» **What the task requires**
Once the line holding "Where should I" is found in the entries below, restate it and each line after it word for word, with no pictures.

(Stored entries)
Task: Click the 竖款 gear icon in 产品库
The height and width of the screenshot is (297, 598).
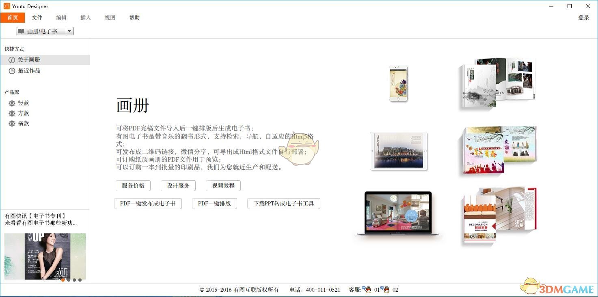Action: (x=12, y=103)
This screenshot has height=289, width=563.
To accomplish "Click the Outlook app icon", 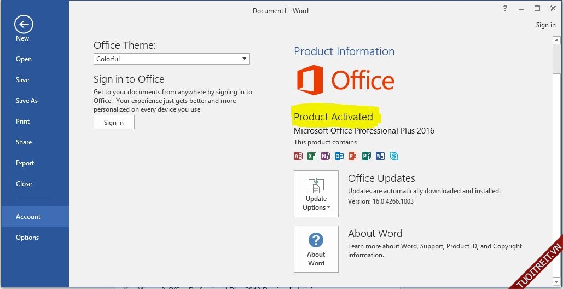I will click(339, 156).
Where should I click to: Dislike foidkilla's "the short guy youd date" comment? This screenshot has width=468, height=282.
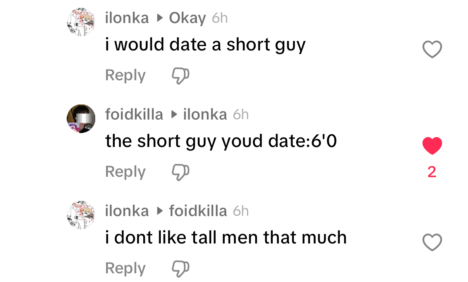click(181, 172)
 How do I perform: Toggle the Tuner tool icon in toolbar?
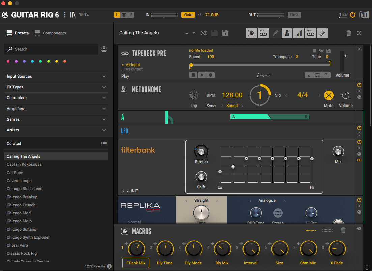[x=275, y=33]
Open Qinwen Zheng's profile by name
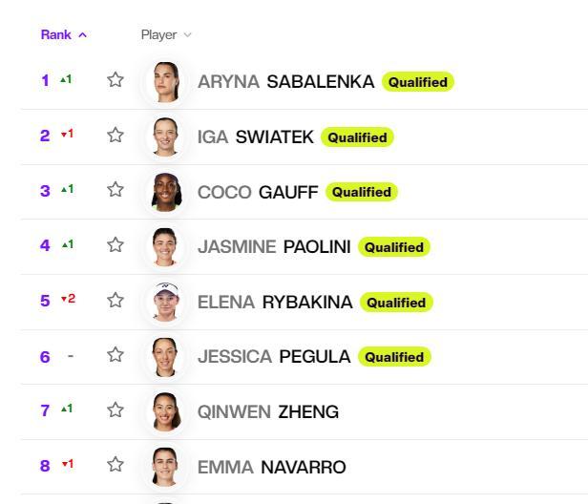This screenshot has width=588, height=504. (268, 412)
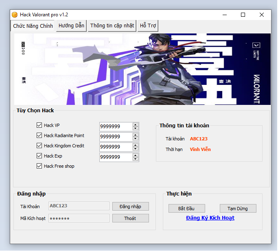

» **Exercise output**
Where should I click to: Dislike foidkilla's "the short guy youd date" comment? This screenshot has width=468, height=282.
click(181, 172)
 How do I perform: Toggle the Tuner tool icon in toolbar?
[x=275, y=33]
Open Qinwen Zheng's profile by name
This screenshot has width=588, height=504. (268, 412)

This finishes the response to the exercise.